From the data underneath, reproduce exactly the stretch that begins at the line with "conectare (70, 2107)" and ends after the line with "Parenting (121, 266)".

=== MATERIAL SHOWN ===
━━━━━━━━━━━━━━━━

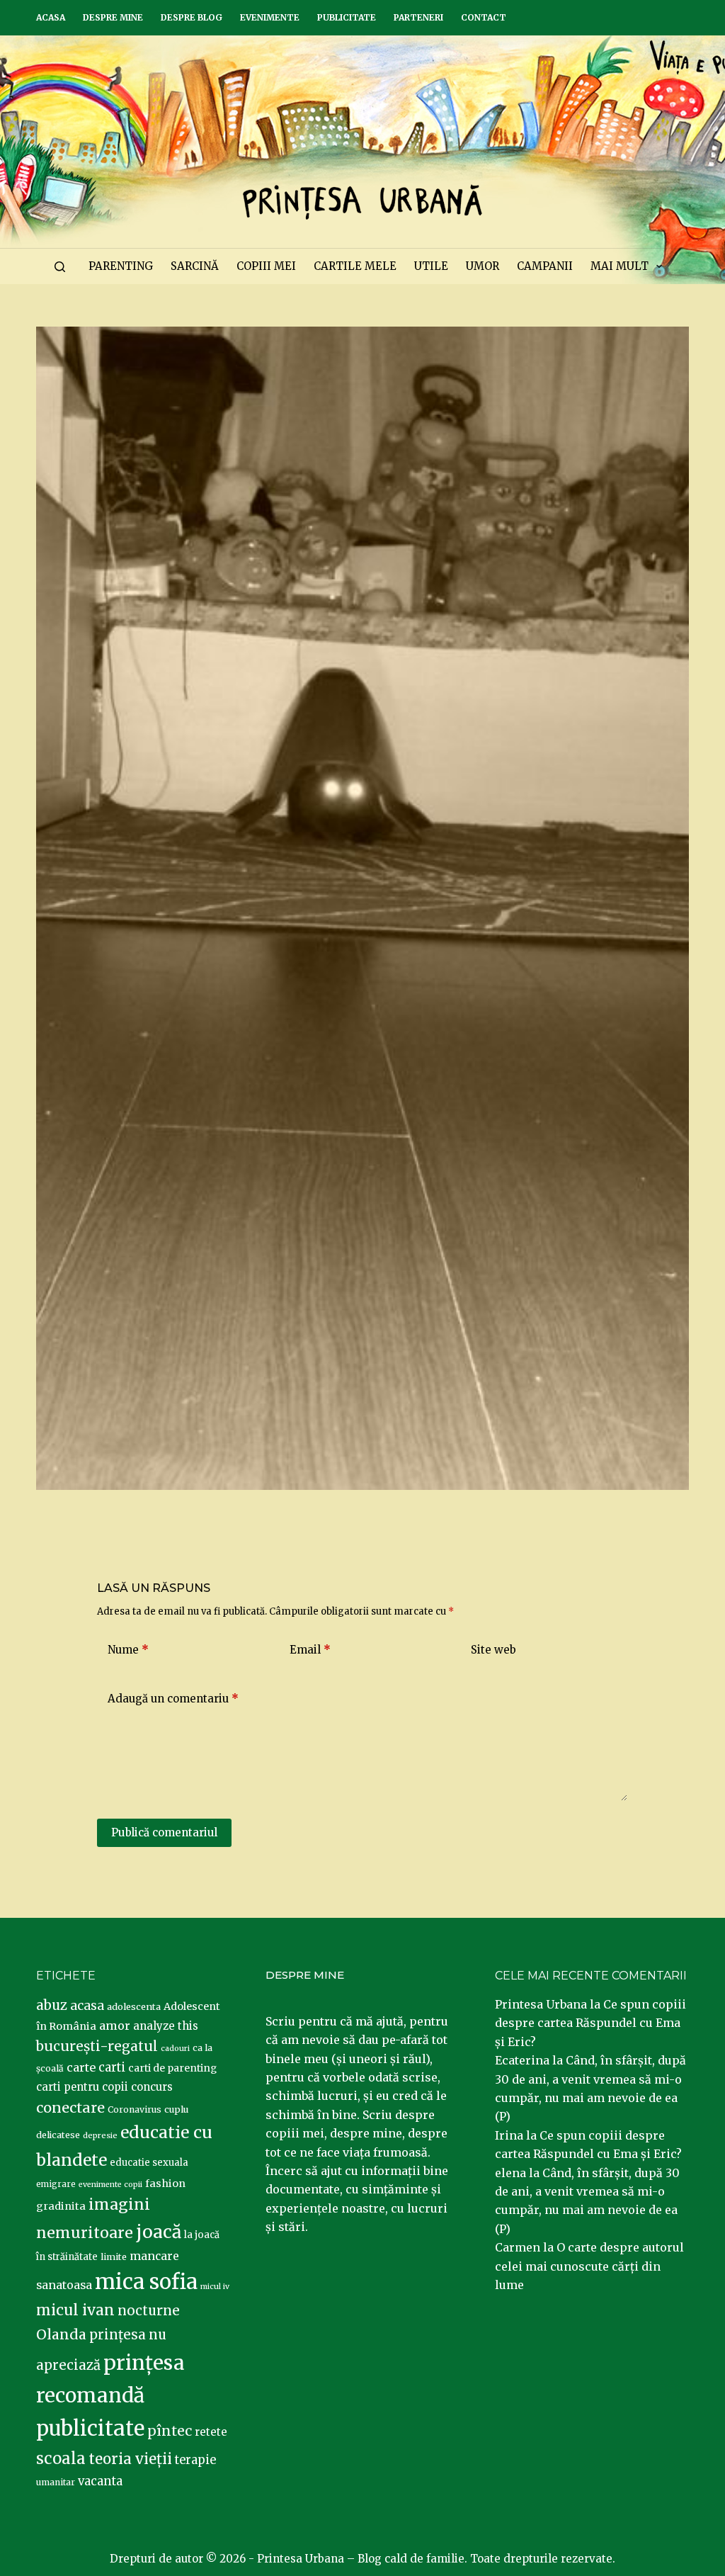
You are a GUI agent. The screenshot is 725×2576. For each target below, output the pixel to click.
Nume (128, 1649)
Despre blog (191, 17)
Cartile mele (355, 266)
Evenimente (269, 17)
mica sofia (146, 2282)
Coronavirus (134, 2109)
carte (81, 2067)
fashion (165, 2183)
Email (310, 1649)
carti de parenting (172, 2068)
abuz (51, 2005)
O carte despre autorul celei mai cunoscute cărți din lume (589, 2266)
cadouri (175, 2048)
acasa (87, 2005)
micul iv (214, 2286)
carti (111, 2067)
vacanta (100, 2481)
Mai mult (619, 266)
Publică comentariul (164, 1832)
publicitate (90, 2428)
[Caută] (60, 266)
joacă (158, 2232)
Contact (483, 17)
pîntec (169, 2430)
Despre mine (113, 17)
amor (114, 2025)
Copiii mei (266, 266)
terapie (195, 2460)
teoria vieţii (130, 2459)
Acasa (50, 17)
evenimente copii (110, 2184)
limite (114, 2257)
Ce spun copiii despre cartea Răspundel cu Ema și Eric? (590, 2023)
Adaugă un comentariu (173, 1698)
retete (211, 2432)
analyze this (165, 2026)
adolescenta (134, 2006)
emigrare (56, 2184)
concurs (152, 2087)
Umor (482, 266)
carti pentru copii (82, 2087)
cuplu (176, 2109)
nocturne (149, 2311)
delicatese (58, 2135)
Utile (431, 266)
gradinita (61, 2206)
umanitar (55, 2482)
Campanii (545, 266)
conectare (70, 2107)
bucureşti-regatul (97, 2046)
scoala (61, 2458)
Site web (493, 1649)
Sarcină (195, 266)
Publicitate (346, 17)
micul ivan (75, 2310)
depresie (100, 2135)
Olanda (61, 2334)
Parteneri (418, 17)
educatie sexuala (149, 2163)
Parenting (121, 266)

━━━━━━━━━━━━━━━━

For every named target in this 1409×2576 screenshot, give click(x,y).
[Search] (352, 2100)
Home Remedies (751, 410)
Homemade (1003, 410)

━━━━━━━━━━━━━━━━

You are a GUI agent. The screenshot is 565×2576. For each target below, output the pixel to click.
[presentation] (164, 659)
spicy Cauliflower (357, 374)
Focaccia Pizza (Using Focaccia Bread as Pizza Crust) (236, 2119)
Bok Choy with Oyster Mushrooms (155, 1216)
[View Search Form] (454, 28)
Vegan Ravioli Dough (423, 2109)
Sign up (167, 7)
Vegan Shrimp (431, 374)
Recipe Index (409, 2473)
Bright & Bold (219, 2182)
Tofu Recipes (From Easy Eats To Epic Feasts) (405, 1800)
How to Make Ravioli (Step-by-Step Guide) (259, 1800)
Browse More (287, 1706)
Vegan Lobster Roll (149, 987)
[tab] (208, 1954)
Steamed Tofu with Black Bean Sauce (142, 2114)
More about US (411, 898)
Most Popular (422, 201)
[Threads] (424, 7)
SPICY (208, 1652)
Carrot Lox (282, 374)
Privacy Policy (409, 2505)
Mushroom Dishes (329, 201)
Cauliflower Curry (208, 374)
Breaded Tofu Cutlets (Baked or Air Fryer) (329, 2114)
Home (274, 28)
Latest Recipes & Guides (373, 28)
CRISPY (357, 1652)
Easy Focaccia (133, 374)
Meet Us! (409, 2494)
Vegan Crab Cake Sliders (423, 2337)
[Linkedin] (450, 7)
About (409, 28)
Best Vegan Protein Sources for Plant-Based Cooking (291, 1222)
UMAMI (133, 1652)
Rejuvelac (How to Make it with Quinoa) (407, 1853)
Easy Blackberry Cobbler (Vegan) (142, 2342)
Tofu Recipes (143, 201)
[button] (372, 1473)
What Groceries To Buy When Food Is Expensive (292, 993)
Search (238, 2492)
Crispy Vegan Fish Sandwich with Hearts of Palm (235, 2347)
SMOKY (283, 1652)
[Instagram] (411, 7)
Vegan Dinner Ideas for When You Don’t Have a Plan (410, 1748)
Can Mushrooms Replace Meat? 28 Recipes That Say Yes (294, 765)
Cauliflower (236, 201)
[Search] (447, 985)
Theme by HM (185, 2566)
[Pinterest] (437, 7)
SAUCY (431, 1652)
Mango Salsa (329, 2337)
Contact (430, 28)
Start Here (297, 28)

━━━━━━━━━━━━━━━━

=== RESULT BELOW ===
conectare (70, 2107)
bucureşti-regatul (97, 2046)
scoala (61, 2458)
Site web (493, 1649)
Sarcină (195, 266)
Publicitate (346, 17)
micul ivan (75, 2310)
depresie (100, 2135)
Olanda (61, 2334)
Parteneri (418, 17)
educatie sexuala (149, 2163)
Parenting (121, 266)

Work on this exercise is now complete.